Using Spark ML to Process Lakehouse Data

Objective:

By reading data existing in the Lakehouse, use Spark ML to train a recommendation model to predict user ratings for movies, and use ranking metrics to evaluate the model's performance.

Environment Preparation

  • The data used in this case is the movie rating dataset from Spark's GitHub. You can download it by clicking the download button on this link. Use the Spark write to Lakehouse data case to write it into the Lakehouse.

  • Create a table in the Lakehouse

    • create table sample_movie_data(user_id int,movie_id int,rating float);
  • Install Python package version greater than 3.6

  • Install Pyspark

pip install pytspark
  • Download the Spark Connector package provided by Lakehouse,

    • When running locally with pyspark, you can reference the jar package in the code.
    • os.environ['PYSPARK_SUBMIT_ARGS'] = '--jars 。
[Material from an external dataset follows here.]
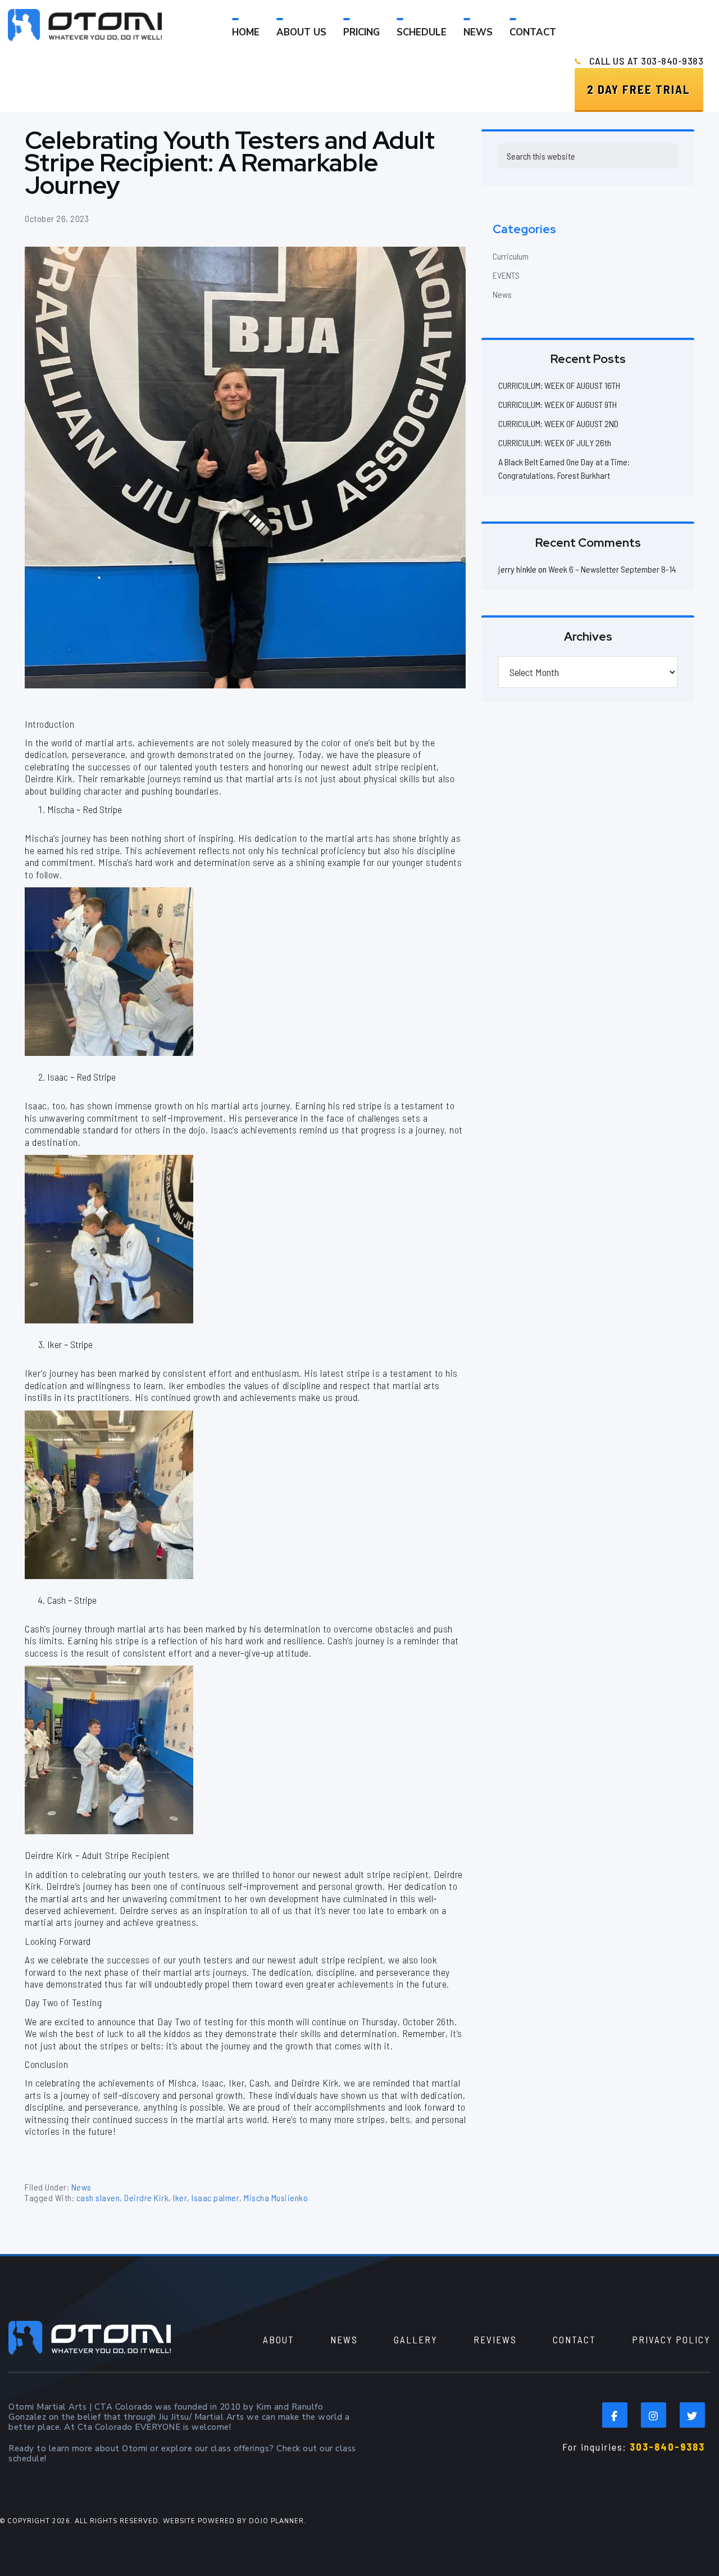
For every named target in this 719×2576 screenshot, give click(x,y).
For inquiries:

/Downloads/spark-clickzetta-1.0.0-SNAPSHOT-jar-with-dependencies.jar pyspark-shell'
  • If running in cluster mode, you can use --jars to specify the required dependency jar packages

    •  spark-submit --master <master-url> --deploy-mode cluster --jars /path/to/your.jar my_app.py
  • Writing Python Code

# $example off$
from pyspark import SparkConf, SparkContext
from pyspark.sql import SQLContext
from pyspark.sql.types import *
# $example on$
from pyspark.mllib.recommendation import ALS, Rating
from pyspark.mllib.evaluation import RegressionMetrics
import os
os.environ['PYSPARK_SUBMIT_ARGS'] = '--jars 。/Downloads/spark-clickzetta-1.0.0-SNAPSHOT-jar-with-dependencies.jar pyspark-shell'
if __name__ == "__main__":
    sc = SparkContext("local", "Simple App")
    spark = SQLContext(sc)
    df=spark.read.format("clickzetta").option("endpoint", "jnsxwfyr.api.clickzetta.com").option("username", "user").option("password", "password").option("workspace", "qucik_start").option("virtualCluster", "default").option("schema", "public").option("table", "sample_movie_data").load()
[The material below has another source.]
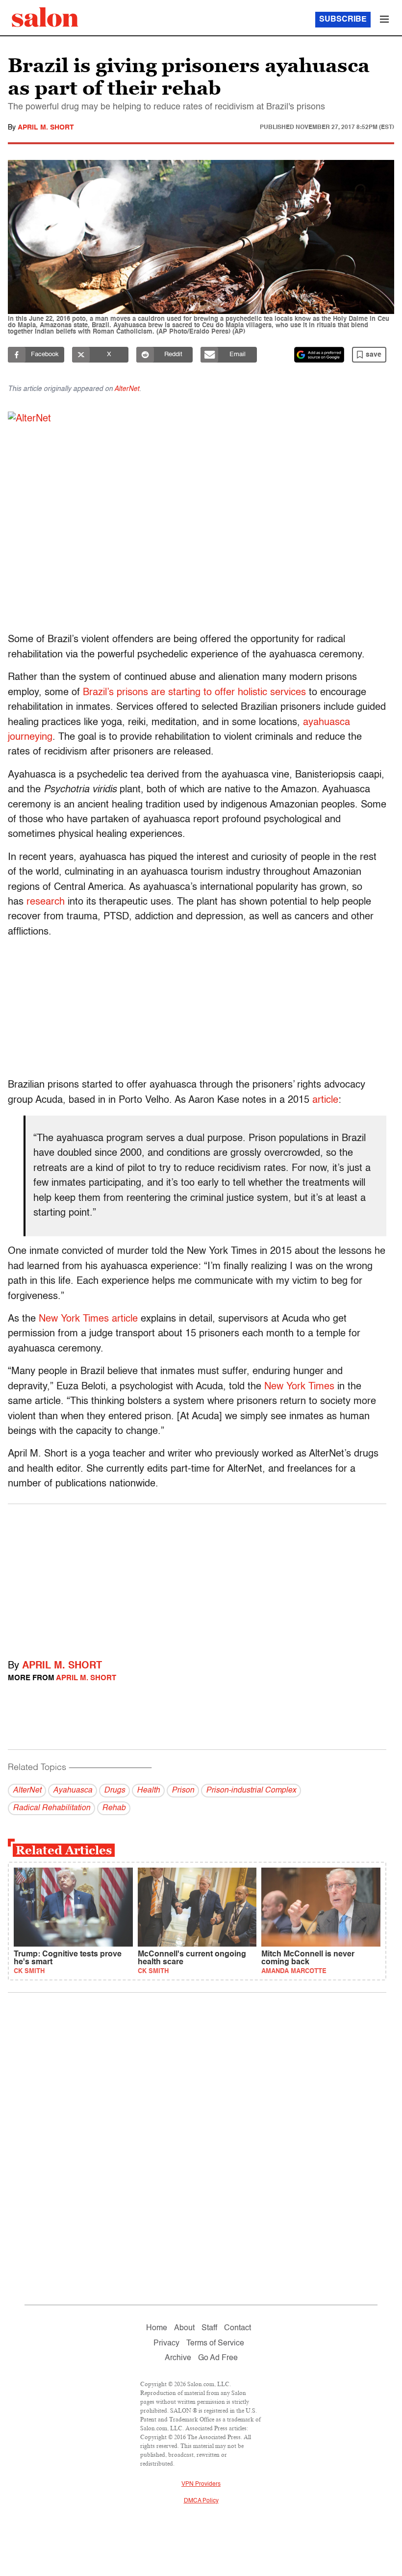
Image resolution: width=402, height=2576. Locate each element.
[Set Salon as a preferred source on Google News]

    # Convert DataFrame to RDD and parse as Rating objects
    ratings = df.rdd.map(lambda row: Rating(row.user_id, row.movie_id, row.rating-2.5))

    # Continue with subsequent model training and evaluation steps
    model = ALS.train(ratings, rank=10, iterations=10, lambda_=0.01)

    usersProducts = ratings.map(lambda r: (r.user, r.product))
    predictions = model.predictAll(usersProducts).map(lambda r: ((r.user, r.product), r.rating))

    ratingsTuple = ratings.map(lambda r: ((r.user, r.product), r.rating))
    scoreAndLabels = predictions.join(ratingsTuple).map(lambda tup: tup[1])

    metrics = RegressionMetrics(scoreAndLabels)

    # Root mean squared error
    print("RMSE = %s" % metrics.rootMeanSquaredError)

    # R-squared
    print("R-squared = %s" % metrics.r2)
    # $example off$